* **Work to do**:
A. Duplicate a passage from the UPS Store thread word for word, beginning at the words "## Bobm (Aug" and stopping after the words "customer like Cabala.".
B. In the UPS Store thread, which items does Gohon say were bought and shipped by UPS to the front door? List them all.

* **Page excerpt**:
↓
# UPS Store



## Longshot (Feb 9, 2004)

I recently needed to return a scope to Cabela's and went to the UPS store here in south Bismarck. When I got there and asked them to package, insure, and ship my scope they told me they could not ship anything that had to do with or could be attached to a firearm. They told me I needed a license to ship it. I told them and showed them it was an optic not a firearm but it made no difference. The young man behind the counter was quite snotty about it. I called the next day to speak with the manager who of course has not been available to speak with me. I was told by another employee that this is their policy and that she had checked with their help desk. This seems a little strange since I shipped a scope just 2 months ago from the same store and they had packaged, insured and shipped that one just fine. I went to another shipping office and had no problems and the new one is on the way. Has anyone else had this experience with this store? Maybe others can keep from wasting there time, as I did, in reading this.


----------



## Bobm (Aug 26, 2003)

IF the store is owned by UPS send a polite letter reporting the incident to UPS management. They will deal with them, point out that their stores should not be using personal biases to prevent you from legally shipping anything.


----------



## Gohon (Feb 14, 2005)

I have bought scopes, gun parts, reloading supplies, and ammunition.........all shipped ups to my front door. As Bob said, send a letter to management but also a copy to the public relations manager at ups and customer service manager of Cabela's. Reason for the two latter addressees is so ups management recognizes that he/she is not the only person being notified about the problem and he certainly wouldn't want to raise doubts in the mind of a important customer like Cabala.


----------



## Longshot (Feb 9, 2004)

I did send a polite email to customer service and public relations of the UPS store last week and have not gotten a reply. As you both said I think the next letter will go to UPS directly.


----------



## tail chaser (Sep 24, 2004)

Ironic, You can't ups a scope but I can order a knife set have it sent to my door via ups and they can leave it on my front step without anyone signing for it, for anyone to grab (kids) (unstable individuals). :eyeroll: 
TC


----------
↑
* **Data lines**:
↓
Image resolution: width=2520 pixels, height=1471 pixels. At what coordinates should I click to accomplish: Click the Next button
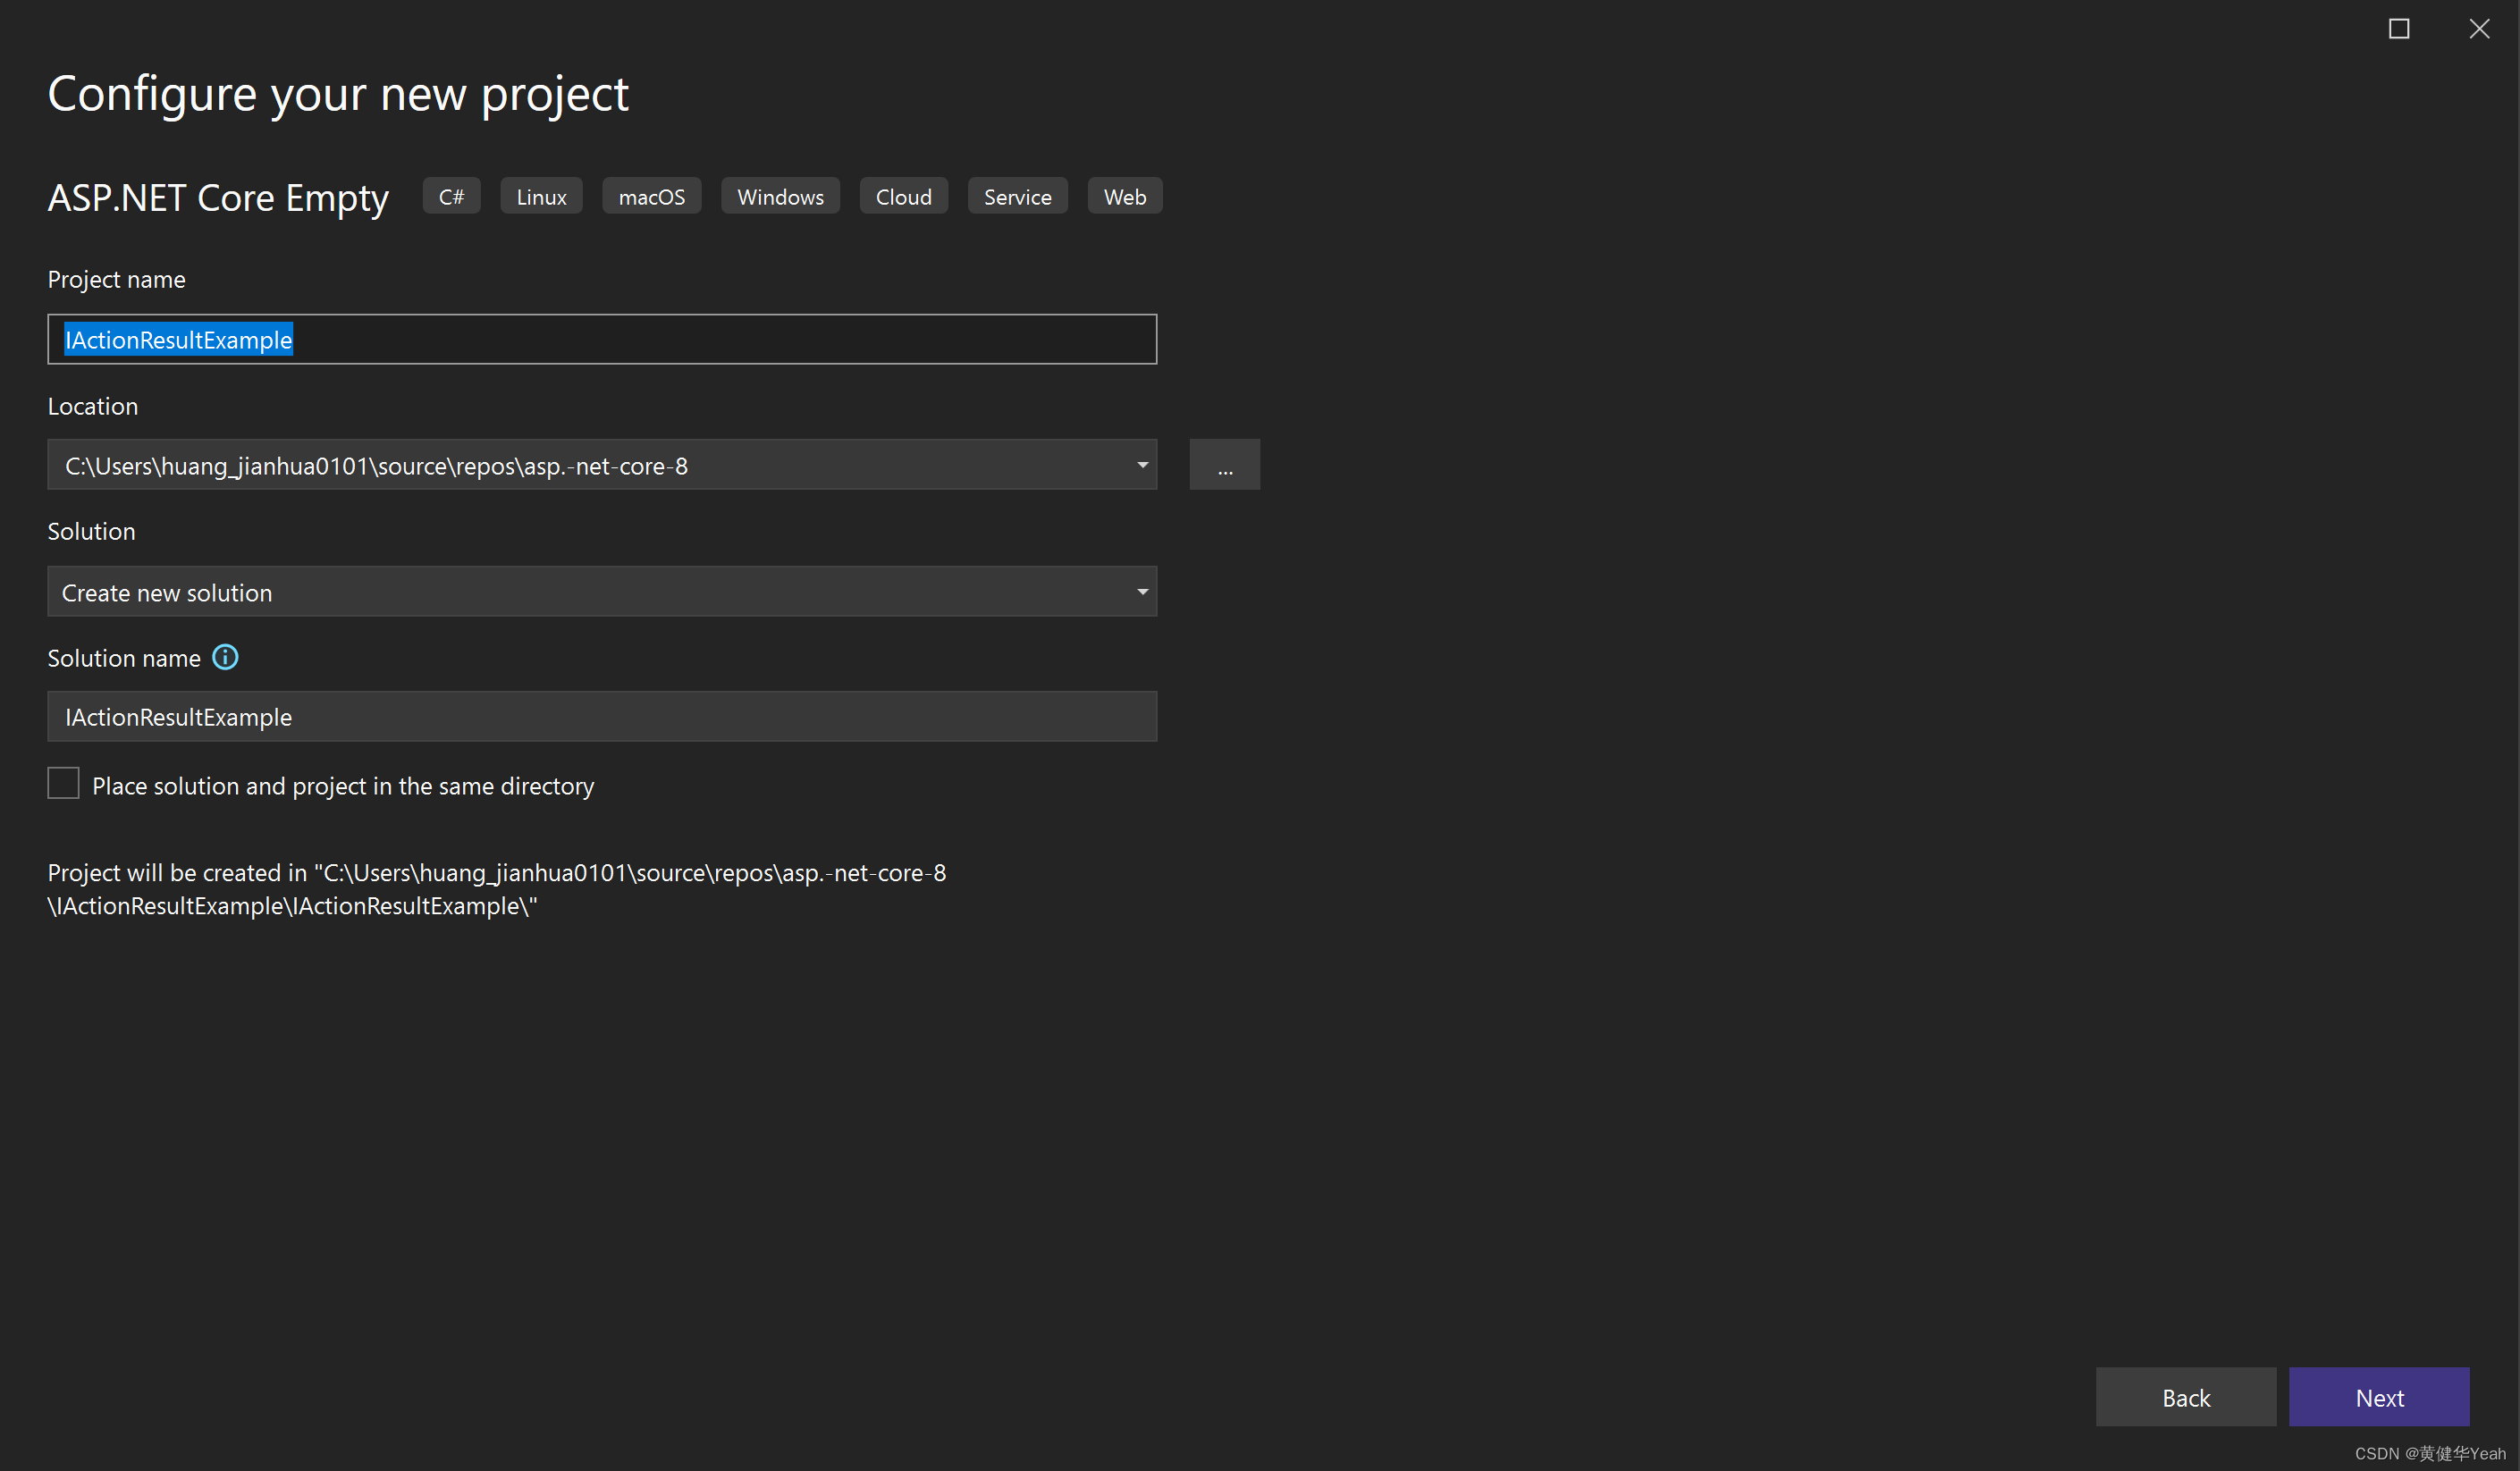tap(2378, 1397)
↑
* **The responses**:
A.
## Bobm (Aug 26, 2003)

IF the store is owned by UPS send a polite letter reporting the incident to UPS management. They will deal with them, point out that their stores should not be using personal biases to prevent you from legally shipping anything.


----------



## Gohon (Feb 14, 2005)

I have bought scopes, gun parts, reloading supplies, and ammunition.........all shipped ups to my front door. As Bob said, send a letter to management but also a copy to the public relations manager at ups and customer service manager of Cabela's. Reason for the two latter addressees is so ups management recognizes that he/she is not the only person being notified about the problem and he certainly wouldn't want to raise doubts in the mind of a important customer like Cabala.

B.
- Scopes
- Gun parts
- Reloading supplies
- Ammunition